Silicon Valley Bank was seized by the U.S. Federal Deposit Insurance Corporation after it had to sell billions in assets and suffered a bank run. SVB relied heavily on long-term fixed-rated bonds, which dropped in value as interest rates climbed.
Insurance clients, for the most part, “cannot request money back for services already rendered,” DBRS Morningstar said, adding that with some products with investment features, payouts are subject to surrender charges and economic penalties that serve “as deterrents to mass policy withdrawals.”
The most liquid life insurance contracts are guaranteed investment contracts (clients can withdraw early but with a penalty) and deferred annuities (clients can withdraw but with a penalty that decreases over time), the report said. Whole life and universal life policies are less liquid, with cash surrender values that increase over time, while term life and insured annuities have no early withdrawal option.

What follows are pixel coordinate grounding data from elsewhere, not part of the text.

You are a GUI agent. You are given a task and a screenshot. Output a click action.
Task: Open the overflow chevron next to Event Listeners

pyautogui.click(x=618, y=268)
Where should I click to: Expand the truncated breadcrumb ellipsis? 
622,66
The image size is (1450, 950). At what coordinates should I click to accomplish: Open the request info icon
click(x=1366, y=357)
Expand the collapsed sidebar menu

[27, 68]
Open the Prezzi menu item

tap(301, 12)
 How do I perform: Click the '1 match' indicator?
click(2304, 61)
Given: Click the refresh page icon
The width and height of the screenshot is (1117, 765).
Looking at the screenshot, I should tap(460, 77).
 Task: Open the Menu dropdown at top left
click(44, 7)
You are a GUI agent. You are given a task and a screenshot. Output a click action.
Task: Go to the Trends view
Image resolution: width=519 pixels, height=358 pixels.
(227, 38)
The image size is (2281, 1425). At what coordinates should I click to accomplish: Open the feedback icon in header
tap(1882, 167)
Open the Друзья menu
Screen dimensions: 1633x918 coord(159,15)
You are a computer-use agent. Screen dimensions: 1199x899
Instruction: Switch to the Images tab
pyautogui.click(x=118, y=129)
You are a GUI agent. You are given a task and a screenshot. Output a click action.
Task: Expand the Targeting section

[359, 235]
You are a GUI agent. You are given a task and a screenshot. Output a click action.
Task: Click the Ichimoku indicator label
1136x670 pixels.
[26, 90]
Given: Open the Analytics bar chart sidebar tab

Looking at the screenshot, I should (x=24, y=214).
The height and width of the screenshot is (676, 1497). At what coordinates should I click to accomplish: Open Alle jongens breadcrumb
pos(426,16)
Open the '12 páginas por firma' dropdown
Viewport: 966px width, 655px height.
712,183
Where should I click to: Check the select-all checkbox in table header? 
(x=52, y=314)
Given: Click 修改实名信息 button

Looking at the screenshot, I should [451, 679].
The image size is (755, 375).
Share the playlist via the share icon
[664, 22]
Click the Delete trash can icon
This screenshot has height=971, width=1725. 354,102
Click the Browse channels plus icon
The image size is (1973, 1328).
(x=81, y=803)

The SVB failure “stemmed from the funding and liquidity risks that are unique to banking institutions,” the report said, adding the big four Canadian life insurers — Manulife Financial Corp., Sun Life Financial Inc., Great-West Lifeco Inc. and iA Financial Group — valued “nearly all” of their investments, in their 2022 financial statements, at fair value through profit and loss.
“Insurers’ capital position remains robust and is reflective of any unrealized losses. We will continue to closely monitor the situation,” said Nadja Dreff, senior vice-president and head of Canadian insurance with DBRS Morningstar, in a statement.